“It was really good. We went down 2 big slides, watched a film and then had a ride on the back of a fast train!”
That was my 6 year old daughter reporting back to her mum on the excursion she’d just completed. Had she just come out of a theme park? Not exactly. It was a salt mine! Apparently, the 2nd wooden slide was the longest in Europe, and we both had our photo taken and our speed recorded. It was certainly more fun than going underground in a lift! It’s possible F had learned something about salt mining in the process, but that was a minor part of the experience for her.
We emerged from the mine and walked down a footpath to arrive at what must be one of the most beautiful views on earth – so beautiful that UNESCO has designated it a “World Heritage View”. We were looking across Hallstattersee Lake towards the Dachstein glacier rising high above the village of Obertraun. Way below us was Hallstatt, a small village perched in an impossibly picturesque location where the steep mountainous terrain meets the lake.

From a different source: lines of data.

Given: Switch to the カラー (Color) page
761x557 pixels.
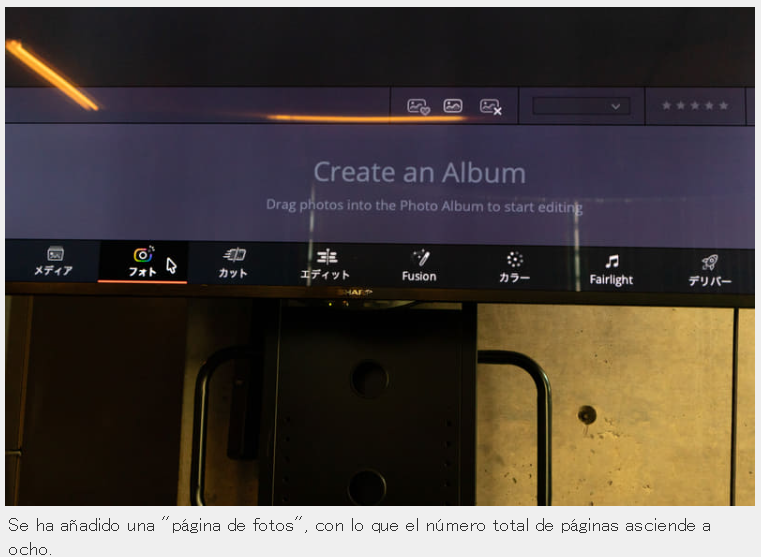Looking at the screenshot, I should coord(514,267).
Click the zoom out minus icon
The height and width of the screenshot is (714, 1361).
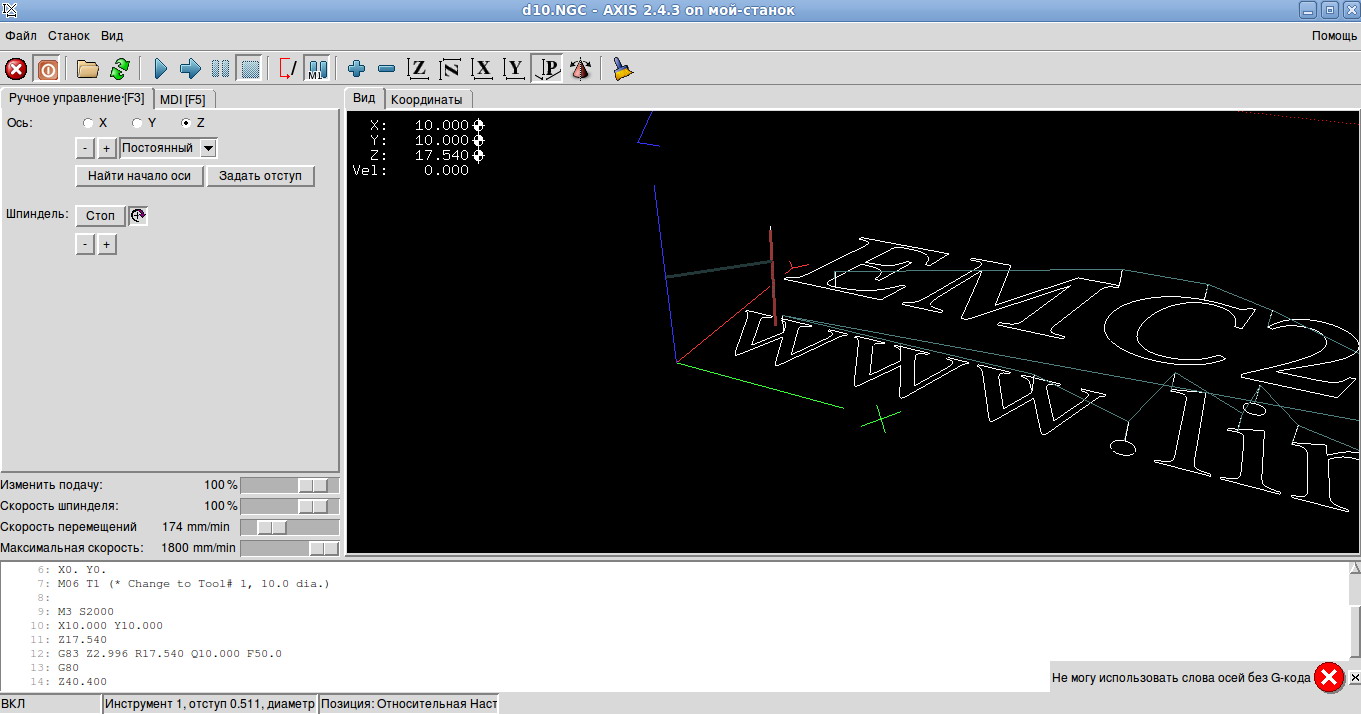[x=387, y=69]
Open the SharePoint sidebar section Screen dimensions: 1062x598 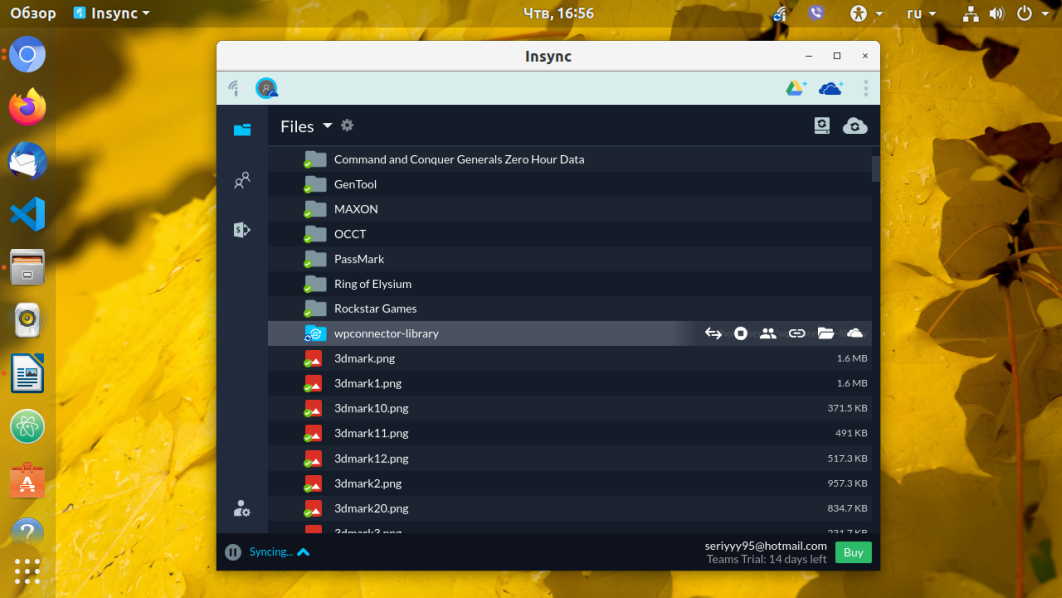click(x=242, y=230)
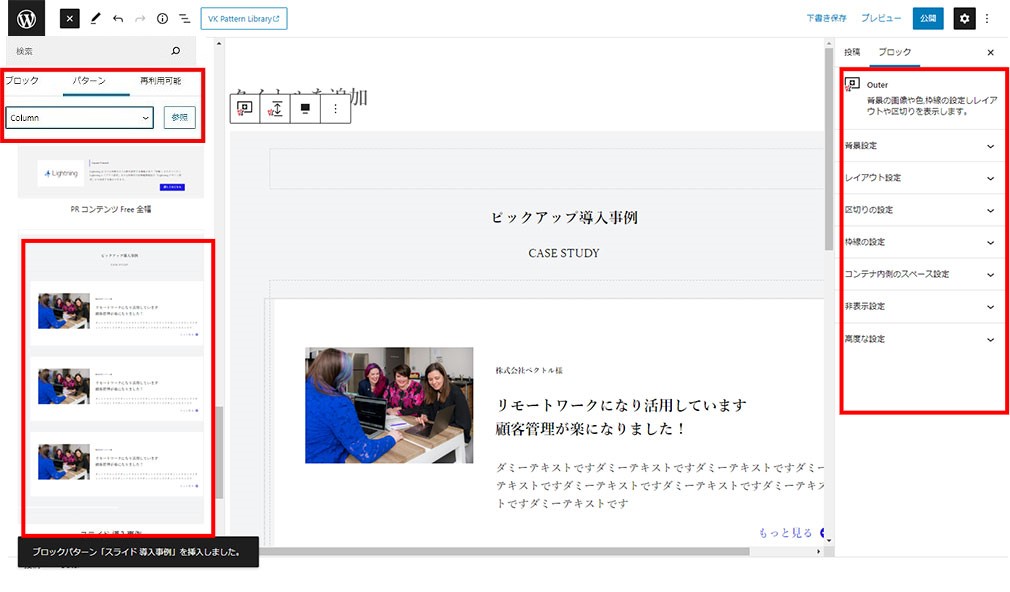
Task: Click the Outer block type icon in toolbar
Action: tap(245, 108)
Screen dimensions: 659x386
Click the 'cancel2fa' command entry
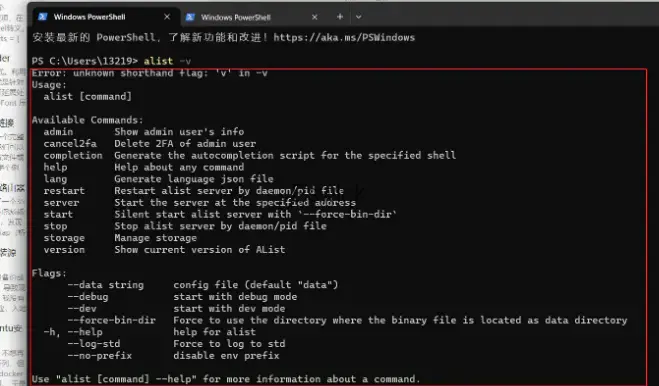(x=70, y=144)
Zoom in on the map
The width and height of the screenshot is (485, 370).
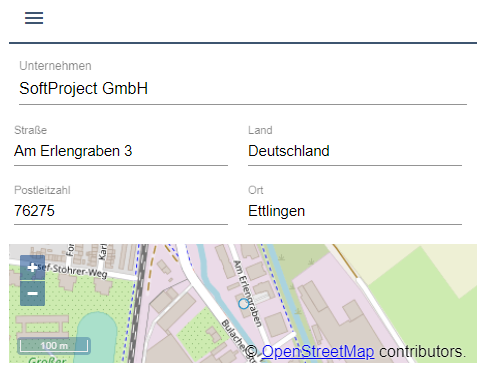click(x=32, y=268)
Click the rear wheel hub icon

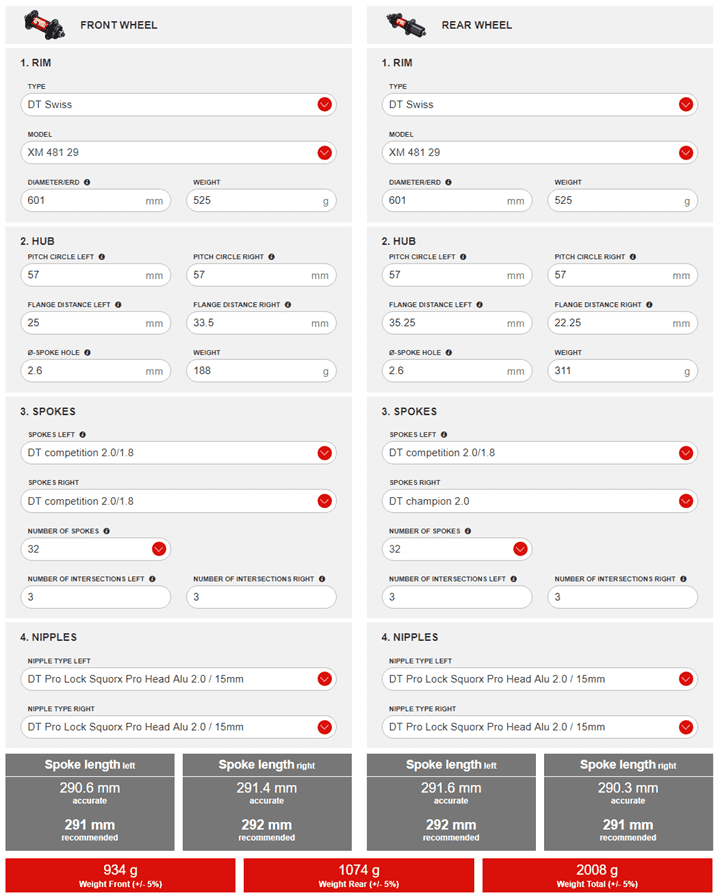click(404, 24)
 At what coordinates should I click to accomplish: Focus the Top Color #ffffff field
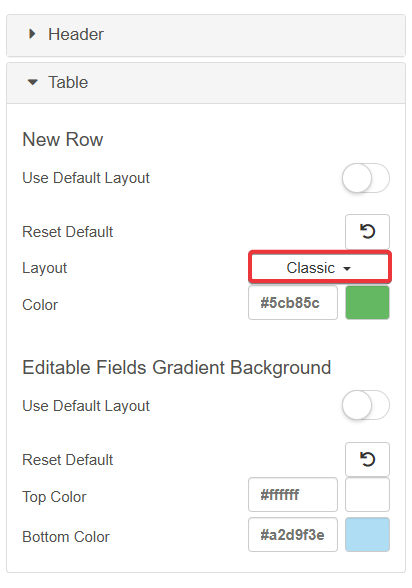[x=293, y=495]
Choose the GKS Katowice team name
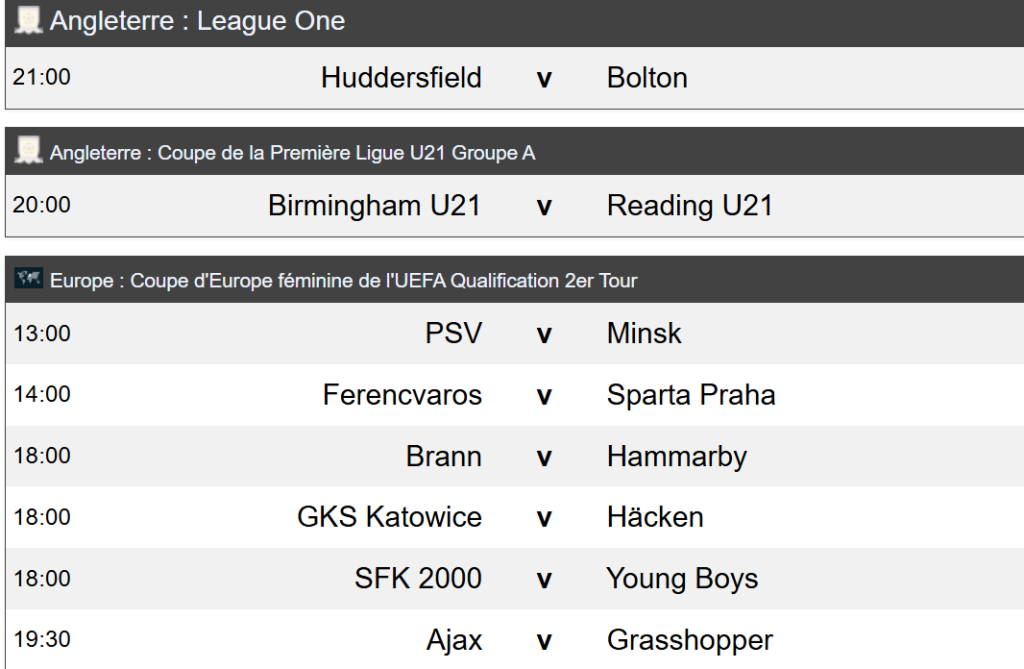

Our day had started ominously. We stood waiting for a bus in torrential rain, but our hotelier in St Wolfgang assured us the weather would improve later in the day. I’m glad we listened to her. We took the bus to Bad Ischl, by which time the rain had stopped. From there we caught a train, following the River Traun to Hallstattersee. Alighting at Hallstatt station, we were on the wrong side of the lake. A ferry boat was waiting to take us across to the village. The mountain tops could be seen emerging from the cloud, which hovered above the tranquil lake below, creating a mean and moody landscape. It was certainly a fine way to arrive.
Hallstatt is one of the most photographed villages in Austria, and a replica has even been built in China. It had a lot to live up to, but it certainly didn’t disappoint. The little village hugs the lake as the mountains rise above it. The miners used to have to climb a zig zag path high up to the hidden valley, where the entrance to the mine lies. We were able to ascend via the modern funicular railway. On our guided tour, we found out that salt has been mined here for 7000 years, longer than anywhere else on the planet. We also heard the tale, from life size models, of the discovery of a perfectly preserved body 280 years ago. The miners who stumbled across it, carried it out of the mine, all the way down to the lakeside village. We heard much about the history of mining and how it is done today. When we came out, the sun was shining and the sky was blue. The mean and moody landscape had gone to reveal stunning beauty in all its clarity. When we caught the ferry back across the lake, the mountains were now perfectly reflected in the water. The clouds covering the tree lined lower slopes had all cleared. It was like travelling back across a different lake. Two views in one day.
On our return, we saw the mountains surrounding Bad Ischl for the first time, showing the spa town in its proper setting. The bus journey back to St Wolfgang now revealed a picturesque Alpine valley, with farmsteads and meadows, chocolate box chalets and little waterfalls cascading down from its flanking mountains.
We got off the bus by Wolfgangsee Lake, knowing we’d had a good day. If we’d been put off by the morning’s torrential downpour, we’d have missed far more than 2 big slides, a film and a ride on the back of a fast train.
Hallstatt’s train station is across the lake from the village. A ferry meets each train. The nearest airport is Salzburg (78kms). We travelled from St Wolfgang by bus and train on a single ticket, changing at Bad Ischl, and then by ferry.